It's Now #UsToo (Op-Ed Deccan Herald 8 March 2019)
It is heartening to see how #MeToo grew to recognise overall inequity, unfair playing fields and led to collective ownership of #UsToo, not just a women's issue. The #MeTooIndia impact was initially slow but exploded surprisingly fast, almost like a fire with many large individual and proximate blazes.
Two things that fanned the flames: the clearly suppressed angst of women through the past few decades and the shrug of acceptance from the establishment on the skewed nature of work and sexual politics. The tsunami impact ensured that we perforcedly had to start afresh and on a new slate as the only thing to do. While one can grieve over the destruction wreaked on the land it covered, a new landscape emerged - and there was also a completely blank page to start afresh. This time, possibly with a kinder pen. Yes, that's perhaps one way to look at what the #MeToo movement positively created in India's corporate and work scenario. Apart from the obviously salacious details that lent itself to easy reading, the facts really spoke for themselves, and the discomfort and obnoxious pressure that women have been subjected to was clear as daylight.
New boundaries are drawn
How much it affected work, skewed the playing field, became another painful dynamic to juggle for an already stretched working woman, started getting nods of empathy. Along with that, one of the highly polarised debates happening offside had constant references to why now, even why at all often questioning the truth of the statements. An important aspect of this was that women were seeking expression, venting frustrations and not always seeking restitution, started speaking for itself. There was really nothing to gain by revealing anything now except spoiling two sets of reputations. And there was a lot of grief and pain on both sides, I can tell you. But still the poison within the surface needed to come out, if only that future generations may not have to face it or hold it with them anymore.
What then is the real impact?
Anything this widespread, this endemic and clearly this controversial will need some settling down before the impact is seen. But clearly, awareness is at its all-time high, and across both genders. That in itself is a huge step forward. There is far more nuanced behaviour across the sexes now, and far greater respect as boundaries have been drawn. Companies dealing with the implementation of the Prevention of Sexual Harassment laws now had the additional layer of defining workplace dynamics across genders and developing informal frameworks to protect themselves as well as their employees. As always, implementation and true acceptance is another story altogether, but that is anyway true of most big changes. I think the intent and the framework will go far as an initial response to clean up the Augean stables of dicey professional conduct.

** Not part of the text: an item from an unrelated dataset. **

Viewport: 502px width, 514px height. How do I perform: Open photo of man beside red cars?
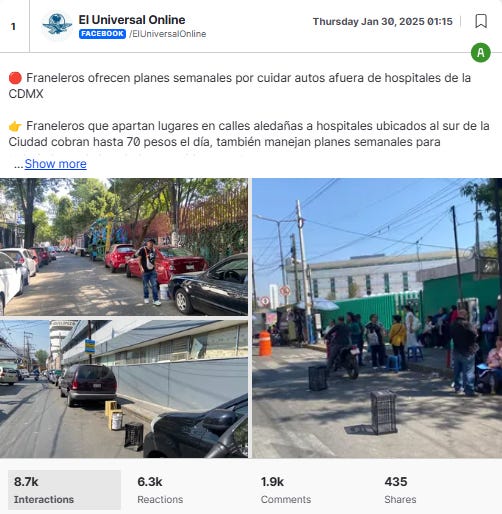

Companies already complain about how awkward professional situations can become, and how stilted office relationships and partnering are getting to be. So the alternative is far too dark to contemplate and therefore if there is awkwardness, if there is hesitation, if there are questions and concerns, so be it. Companies are merely gearing up to accept and acknowledge this new reality while making a more robust framework for implementation and suitable action.
Increased discomfort in team navigation is being seen in both company and social interactions already. A simple handshake is looked at with concern. There is often an embarrassed giggle or an uncomfortable titter on any infringement of space. Some people, both men and women, are uncomfortable that this may be going a bit too far and affecting easy work relationships and teamwork, but they also must be cognizant that the post #MeToo adjustment will come at some initial cost, and that it is a small price to pay.
When can we go back to 'business as usual'? Things have already quietened down this year as compared to the initial impact in 2018. I say this in a positive way because changes are already getting widespread and far-ranging and across the board. If respect on a personal level and strong frameworks on the legal and company level are made possible, it is very likely that harassment in the workplace that has ruled the roost for so long will no longer be a major concern. And that is what we need to aspire to. Let's go back to the smoking ban in India. No one expected that to work so successfully across-the-board overnight. But look at us today. It was not just the rules or laws that made the changes, but the receptive grounds on which it fell; the stronger, more health-conscious framework of companies and offices were easily implementable and amenable to the demands of millennials for self-determination and mutual respect.
I doubt you will see an office in India where someone smokes openly. And however far the comparison it might be, it just might be the fact that this is exactly what will happen to workplace harassment and sexual bullying in the future. After all passive smoking affects others too, so peers will object. It will occur if at all in a few pockets and, it will be frowned on. There will always be talks of cancer, and the large majority will do what they think, their peers feel and their lungs feel, is right. In addition, the penalty is far too high. And that's how change happens. What's right will just happen and we may have a sanitized safer environment in the future, sooner than we know.